A systematic study published on ArXiv has found that the temperature setting used when querying a large language model can alter the effectiveness of different prompting strategies — with the benefit of extended reasoning rising from 6x at T=0.0 to 14.3x at T=1.0 — challenging a widespread assumption in AI deployment.
Most practitioners treat temperature as a secondary dial, often defaulting to zero for tasks requiring logical precision. This new research directly challenges that convention by demonstrating that temperature and prompting strategy interact in ways that significantly affect output quality on hard mathematical reasoning problems.
The Experiment: Olympic-Level Maths as a Stress Test
The researchers evaluated two common prompting approaches — chain-of-thought (CoT) prompting, which instructs a model to reason step by step, and zero-shot prompting, which provides no examples or reasoning scaffolding — across four temperature values: 0.0, 0.4, 0.7, and 1.0. All tests used Grok-4.1 with extended reasoning enabled, running on 39 problems drawn from AMO-Bench, a benchmark built around International Mathematical Olympiad-level questions.
AMO-Bench is considered one of the more demanding evaluations available for mathematical reasoning, making it a meaningful setting in which to study configuration effects. The benchmark choice matters: easier datasets may not expose the performance differences that emerge under real pressure.

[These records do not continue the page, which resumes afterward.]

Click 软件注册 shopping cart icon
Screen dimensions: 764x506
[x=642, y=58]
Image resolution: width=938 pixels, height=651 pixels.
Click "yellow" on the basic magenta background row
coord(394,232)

The benefit of extended reasoning increases from 6x at T=0.0 to 14.3x at T=1.0 — a finding that reframes how developers should think about model configuration.
Zero-Shot Peaks in the Middle, Chain-of-Thought at the Edges
The results show a clear and asymmetric pattern. Zero-shot prompting achieved its highest accuracy of 59% at moderate temperatures — specifically T=0.4 and T=0.7 — and performed worse at both extremes. Chain-of-thought prompting, by contrast, performed best at the temperature extremes, T=0.0 and T=1.0, suggesting it benefits either from maximum determinism or maximum diversity in token sampling.
This divergence is practically significant. A developer who selects CoT prompting and sets temperature to 0.7 — a common default in many production environments — may be operating in a configuration that underperforms both alternatives. The interaction effect, not either variable alone, drives the outcome.
Why Extended Reasoning Amplifies the Effect
Extended reasoning models, sometimes called "thinking" models, allocate additional computation at inference time to work through problems before producing a final answer. This test-time compute approach has become a prominent design direction across the industry, with OpenAI, Google DeepMind, and xAI all releasing models with similar capabilities.
The study's finding that extended reasoning's benefit scales substantially with temperature — from a 6x improvement at T=0.0 to a 14.3x improvement at T=1.0 over baseline — suggests that the stochastic diversity introduced by higher temperatures may help the model's internal reasoning process explore a wider solution space. At low temperatures, the model produces more deterministic outputs, potentially converging on the same reasoning path repeatedly even across extended computation steps.
This interpretation aligns with existing research on sampling diversity in multi-step reasoning, though the magnitude of the effect observed here is substantial. These findings are based on a single model and a relatively small problem set of 39 questions, which limits the generalisability of the conclusions.
A Direct Challenge to the T=0 Default
The convention of setting temperature to zero for reasoning and mathematics tasks is widespread. The logic is intuitive: lower randomness should mean fewer errors in logical chains. The study's results complicate that picture considerably.
According to the paper, the findings suggest that temperature should be optimised jointly with prompting strategy, rather than treated as a fixed parameter set independently before prompting decisions are made. This has direct implications for anyone building pipelines on top of reasoning-capable models — from researchers using them for formal problem solving to engineers deploying them in technical support or code generation contexts.
The researchers stop short of prescribing a single optimal configuration, noting that the right pairing depends on which prompting approach is in use. What the data does indicate is that T=0 is not a safe universal default for extended reasoning systems.
Limitations and What Comes Next
The study's scope is narrow by design: one model, one benchmark, 39 problems. AMO-Bench problems are also highly specialised, and it is not established whether the same temperature-prompting interactions hold across domains such as coding, scientific reasoning, or multi-step planning. Replication on other extended reasoning models — including OpenAI's o-series and Google's Gemini Thinking variants — would be needed to determine whether these patterns generalise.
The benchmark results are drawn from the researchers' own evaluation runs and have not been independently verified at this stage, as the paper is a preprint that has not yet undergone peer review.
What This Means
Developers and researchers using extended reasoning models should treat temperature as an active variable to be tuned in combination with their chosen prompting strategy — defaulting to T=0 may suppress the reasoning capabilities they are using.